Better than four centuries later, Oliver Cromwell and his Protestants wrangled the crown from the Catholic King Charles I in 1649, in the English Civil War, whom he also conveniently beheaded , thereby he secured additional concessions for his "nobility" --landowners--and for himself. "The Protector" was Oliver Cromwell's nomen in the "Commonwealth era." The common man under Oliver Cromwell, as also under the Magna Carta's resultant baronial aristocracy, got nothing.
Following form, including a fashion of the earlier English civil war, with Oliver Cromwell, the American colonies under George Washington, in 1789 ratified a United States Constitution that granted privileges and immunities to its own "aristocracy" sans titled honorifics. A Bill of Rights was added, in 1791, as a sop, almost an afterthought, containing the first ten Constitutional Amendments.
A truer Civil War a mere seventy years later, 1861-1865, not only freed the class of African slaves who had been imported in chains to hew from this land's vestigial forests: tobacco, rice, indigo, cotton, sugar, other cash crops for export to English capitalists and to Europe; but their "Freedom War" brought about the 13-14-15th Amendments to the Constitution.
The 14th Amendment with its Due Process and Equal Protection Clause provisions was that which made the "Bill of Rights" apply to the states' actions and actors. First ratified for now-African Americans, but later deemed to apply to all citizens "white people" too! The latter people benefit far more from the 14th Amendment than do the blacks, for whom it was ratified!

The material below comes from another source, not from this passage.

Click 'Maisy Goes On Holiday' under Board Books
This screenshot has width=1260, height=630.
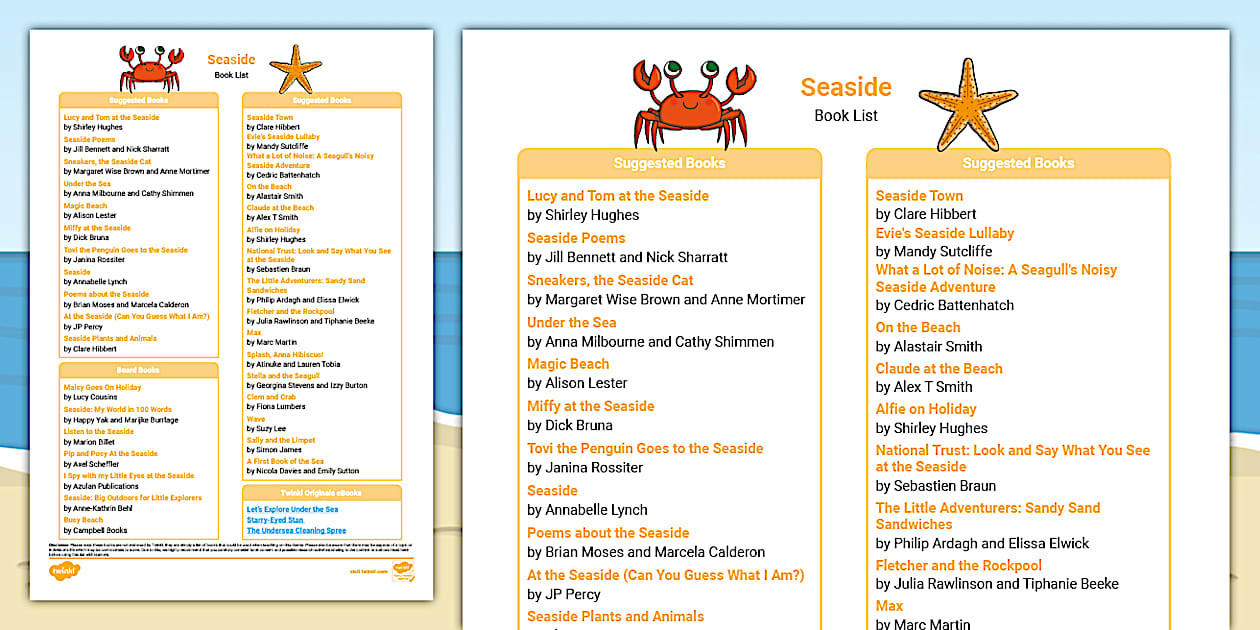pyautogui.click(x=102, y=387)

So, ironically those individual rights that first began to be extended to the nobility of England in 1215, did not finally find their full expression, or common, general amenability to all, until well within the 20th-21st centuries in the United States of America, through the agency of laws intended to benefit colored descendants of the formerly enslaved, legally repressed, faithful dutiful, absolutely-essential, mainly Protestant, African Americans.